Don’t forget the GPs in mental health

3 minute read


GPs do more mental health consults than any other clinician. Why are they consistently left out of high-level mental health and suicide prevention strategies?


General practitioners are expected to be the first line of defence when it comes to managing mental health concerns but tend to get overlooked when it comes to discussions about mental health workforce, funding and strategy.

The AMA would like to see that change.

In its submission to the Productivity Commission’s review of the National Mental Health and Suicide Prevention Agreement – i.e. the agreements which cover state and Commonwealth mental health funding arrangements – the association argued that GPs have been consistently overlooked on a strategy level.

“The AMA acknowledges the release of the national suicide prevention strategy,” the submission read.

“In our submission to the National Suicide Prevention Office on the draft strategy, we urged the government to reprioritise the enablers of the strategy and prioritise training and support for psychiatrists and GPs.

“This was not reflected in the final strategy.”

While the national suicide prevention strategy is technically separate to the mental health and suicide prevention agreement, the strategy was built off the agreement.

According to the AMA, GPs see more mental health consultations per year than any other specialty or professional, and are often the only available health professional in rural and remote parts of the country.
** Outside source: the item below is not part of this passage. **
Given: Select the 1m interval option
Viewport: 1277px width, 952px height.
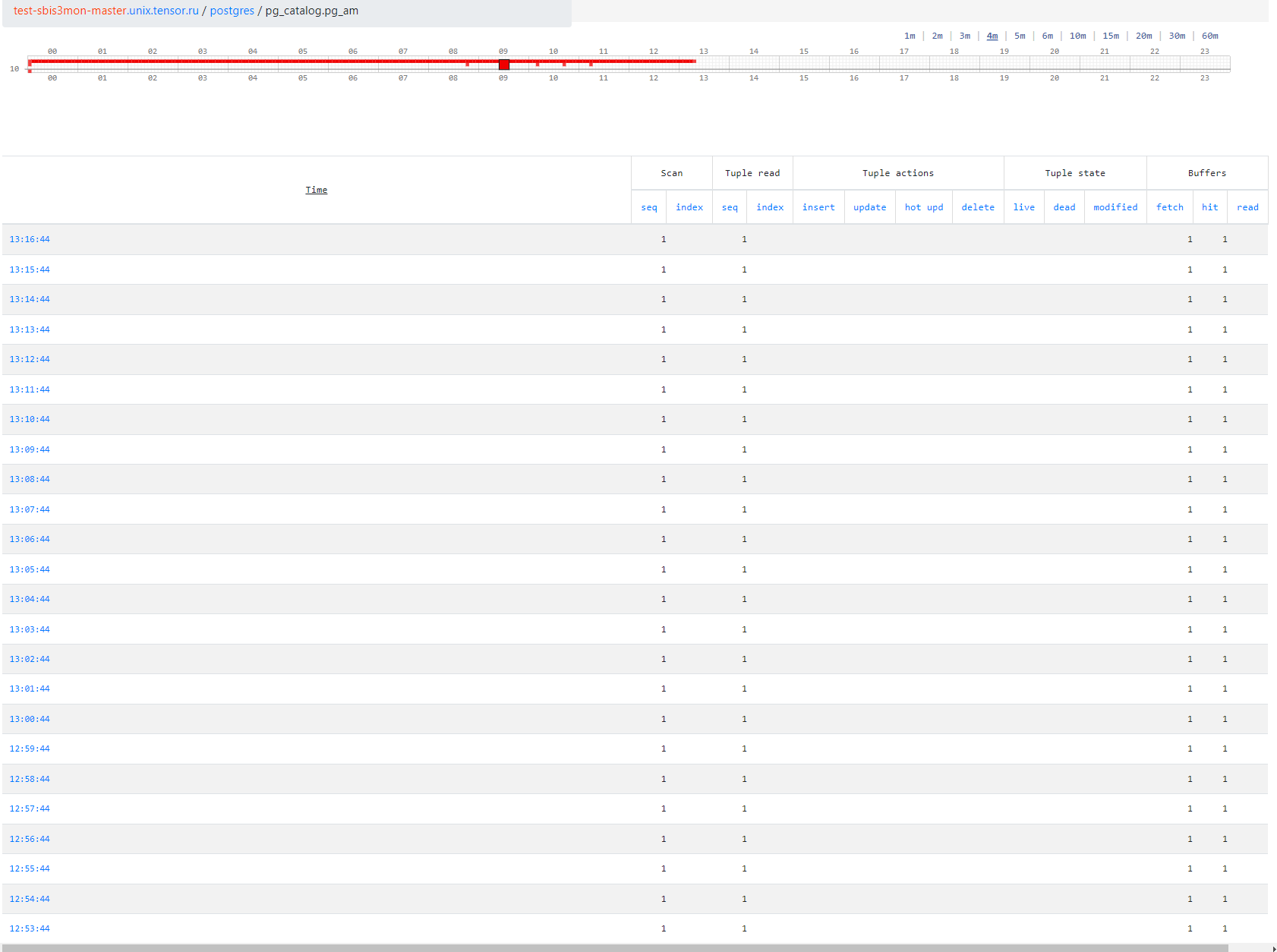Looking at the screenshot, I should tap(910, 36).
“We need a clear articulation of the whole workforce involved in mental health care, and particularly the strong role that general practice plays,” AMA president Dr Danielle McMullen told The Medical Republic.
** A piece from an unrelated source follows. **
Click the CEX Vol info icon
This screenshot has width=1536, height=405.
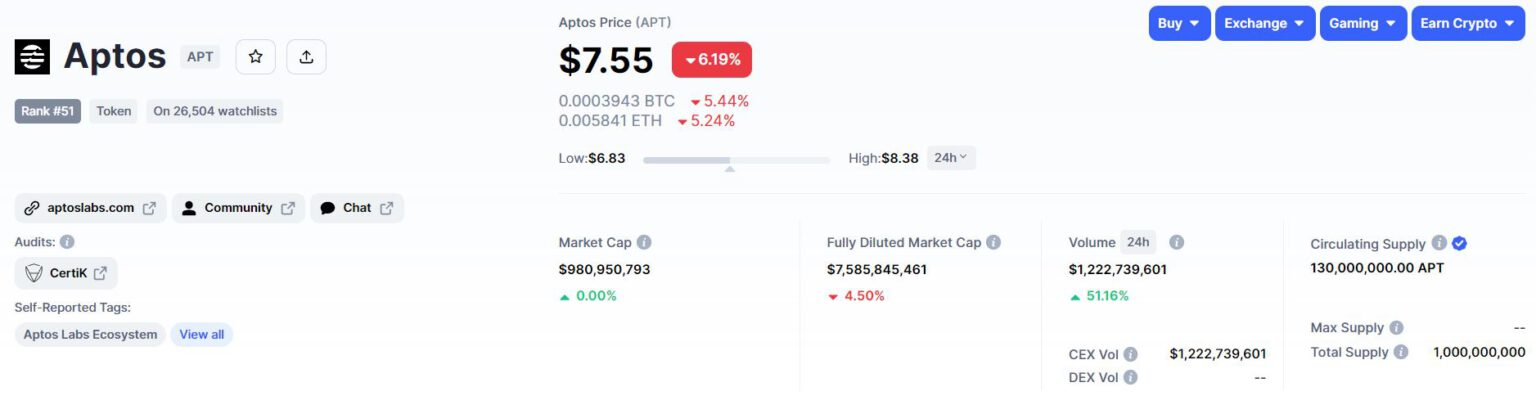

“It is deeply frustrating to GPs, including me, every time someone talks about the mental health workforce and talks about psychiatrists and psychologists and peer workers and social workers and leaves out general practice, when we know the data shows we provide a significant proportion of mental health care.”

Some GP mental health items net a lower rebate per minute than equivalent time-based consults and have previously not qualified for the tripled bulk-billing incentive rate.

A GP mental health treatment plan review, for instance, carries a rebate of $81.70 while its equivalent time-based consult, a Level C, is rebated at $82.90 or around $100 if the bulk billing incentive is applied under the current rules.

“It is inexcusable that the rebate for our [mental health items] is significantly less than equivalent physical health and chronic disease items, and we have expressed that ad nauseam,” Dr McMullen said.

The AMA productivity submission called for governments to reverse the “successive underfunding” of general practice to ensure that GPs remained accessible for people with mental health concerns and complex care requirements.

The Productivity Commission final report is not expected until October of this year.